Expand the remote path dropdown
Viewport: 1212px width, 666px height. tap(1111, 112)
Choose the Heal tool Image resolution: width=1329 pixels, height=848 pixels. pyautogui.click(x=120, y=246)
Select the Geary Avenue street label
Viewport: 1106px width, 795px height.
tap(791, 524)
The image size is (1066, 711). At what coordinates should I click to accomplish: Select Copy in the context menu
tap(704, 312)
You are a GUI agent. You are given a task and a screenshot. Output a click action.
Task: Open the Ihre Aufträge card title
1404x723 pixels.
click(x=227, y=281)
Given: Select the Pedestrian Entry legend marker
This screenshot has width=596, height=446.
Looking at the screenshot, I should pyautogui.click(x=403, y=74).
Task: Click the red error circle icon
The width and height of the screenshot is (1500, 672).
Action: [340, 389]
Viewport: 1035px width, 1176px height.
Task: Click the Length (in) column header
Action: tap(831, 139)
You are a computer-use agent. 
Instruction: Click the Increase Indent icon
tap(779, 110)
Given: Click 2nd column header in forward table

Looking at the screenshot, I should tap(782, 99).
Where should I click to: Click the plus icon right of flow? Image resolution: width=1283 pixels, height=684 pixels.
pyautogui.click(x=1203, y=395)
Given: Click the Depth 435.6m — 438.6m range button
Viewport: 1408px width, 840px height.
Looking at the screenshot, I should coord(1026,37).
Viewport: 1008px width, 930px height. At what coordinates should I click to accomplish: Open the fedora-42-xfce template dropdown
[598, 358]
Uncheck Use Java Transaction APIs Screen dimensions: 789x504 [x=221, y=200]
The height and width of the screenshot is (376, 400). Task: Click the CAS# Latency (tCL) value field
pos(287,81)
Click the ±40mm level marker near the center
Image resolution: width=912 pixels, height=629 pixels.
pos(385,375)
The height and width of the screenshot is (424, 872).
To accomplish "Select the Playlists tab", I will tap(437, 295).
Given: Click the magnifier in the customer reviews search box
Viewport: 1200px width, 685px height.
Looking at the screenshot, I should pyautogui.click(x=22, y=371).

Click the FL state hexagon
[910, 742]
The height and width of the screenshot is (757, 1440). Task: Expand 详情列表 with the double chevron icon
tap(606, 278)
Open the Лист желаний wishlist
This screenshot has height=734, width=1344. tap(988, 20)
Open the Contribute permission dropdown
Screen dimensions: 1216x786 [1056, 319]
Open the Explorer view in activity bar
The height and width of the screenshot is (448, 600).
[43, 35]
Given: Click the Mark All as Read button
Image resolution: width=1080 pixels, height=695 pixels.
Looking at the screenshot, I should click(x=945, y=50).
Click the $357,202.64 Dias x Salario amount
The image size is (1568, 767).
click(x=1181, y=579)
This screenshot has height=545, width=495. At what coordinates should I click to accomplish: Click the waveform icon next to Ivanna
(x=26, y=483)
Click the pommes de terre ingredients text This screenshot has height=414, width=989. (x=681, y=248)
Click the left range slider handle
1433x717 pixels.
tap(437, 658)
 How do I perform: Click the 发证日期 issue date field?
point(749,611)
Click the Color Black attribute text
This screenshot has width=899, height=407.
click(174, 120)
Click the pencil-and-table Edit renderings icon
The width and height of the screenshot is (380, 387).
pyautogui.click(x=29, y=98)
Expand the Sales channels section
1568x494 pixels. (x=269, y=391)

What is needed
Rewrite every line of the data above as a JSON list of strings, one string per line, leaving out blank lines.

Written reply
[
  "Expand the remote path dropdown",
  "Viewport: 1212px width, 666px height. tap(1111, 112)",
  "Choose the Heal tool Image resolution: width=1329 pixels, height=848 pixels. pyautogui.click(x=120, y=246)",
  "Select the Geary Avenue street label",
  "Viewport: 1106px width, 795px height.",
  "tap(791, 524)",
  "The image size is (1066, 711). At what coordinates should I click to accomplish: Select Copy in the context menu",
  "tap(704, 312)",
  "You are a GUI agent. You are given a task and a screenshot. Output a click action.",
  "Task: Open the Ihre Aufträge card title",
  "1404x723 pixels.",
  "click(x=227, y=281)",
  "Given: Select the Pedestrian Entry legend marker",
  "This screenshot has width=596, height=446.",
  "Looking at the screenshot, I should pyautogui.click(x=403, y=74).",
  "Task: Click the red error circle icon",
  "The width and height of the screenshot is (1500, 672).",
  "Action: [340, 389]",
  "Viewport: 1035px width, 1176px height.",
  "Task: Click the Length (in) column header",
  "Action: tap(831, 139)",
  "You are a computer-use agent. ",
  "Instruction: Click the Increase Indent icon",
  "tap(779, 110)",
  "Given: Click 2nd column header in forward table",
  "Looking at the screenshot, I should tap(782, 99).",
  "Where should I click to: Click the plus icon right of flow? Image resolution: width=1283 pixels, height=684 pixels.",
  "pyautogui.click(x=1203, y=395)",
  "Given: Click the Depth 435.6m — 438.6m range button",
  "Viewport: 1408px width, 840px height.",
  "Looking at the screenshot, I should coord(1026,37).",
  "Viewport: 1008px width, 930px height. At what coordinates should I click to accomplish: Open the fedora-42-xfce template dropdown",
  "[598, 358]",
  "Uncheck Use Java Transaction APIs Screen dimensions: 789x504 [x=221, y=200]",
  "The height and width of the screenshot is (376, 400). Task: Click the CAS# Latency (tCL) value field",
  "pos(287,81)",
  "Click the ±40mm level marker near the center",
  "Image resolution: width=912 pixels, height=629 pixels.",
  "pos(385,375)",
  "The height and width of the screenshot is (424, 872).",
  "To accomplish \"Select the Playlists tab\", I will tap(437, 295).",
  "Given: Click the magnifier in the customer reviews search box",
  "Viewport: 1200px width, 685px height.",
  "Looking at the screenshot, I should pyautogui.click(x=22, y=371).",
  "Click the FL state hexagon",
  "[910, 742]",
  "The height and width of the screenshot is (757, 1440). Task: Expand 详情列表 with the double chevron icon",
  "tap(606, 278)",
  "Open the Лист желаний wishlist",
  "This screenshot has height=734, width=1344. tap(988, 20)",
  "Open the Contribute permission dropdown",
  "Screen dimensions: 1216x786 [1056, 319]",
  "Open the Explorer view in activity bar",
  "The height and width of the screenshot is (448, 600).",
  "[43, 35]",
  "Given: Click the Mark All as Read button",
  "Image resolution: width=1080 pixels, height=695 pixels.",
  "Looking at the screenshot, I should click(x=945, y=50).",
  "Click the $357,202.64 Dias x Salario amount",
  "The image size is (1568, 767).",
  "click(x=1181, y=579)",
  "This screenshot has height=545, width=495. At what coordinates should I click to accomplish: Click the waveform icon next to Ivanna",
  "(x=26, y=483)",
  "Click the pommes de terre ingredients text This screenshot has height=414, width=989. (x=681, y=248)",
  "Click the left range slider handle",
  "1433x717 pixels.",
  "tap(437, 658)",
  " How do I perform: Click the 发证日期 issue date field?",
  "point(749,611)",
  "Click the Color Black attribute text",
  "This screenshot has width=899, height=407.",
  "click(174, 120)",
  "Click the pencil-and-table Edit renderings icon",
  "The width and height of the screenshot is (380, 387).",
  "pyautogui.click(x=29, y=98)",
  "Expand the Sales channels section",
  "1568x494 pixels. (x=269, y=391)"
]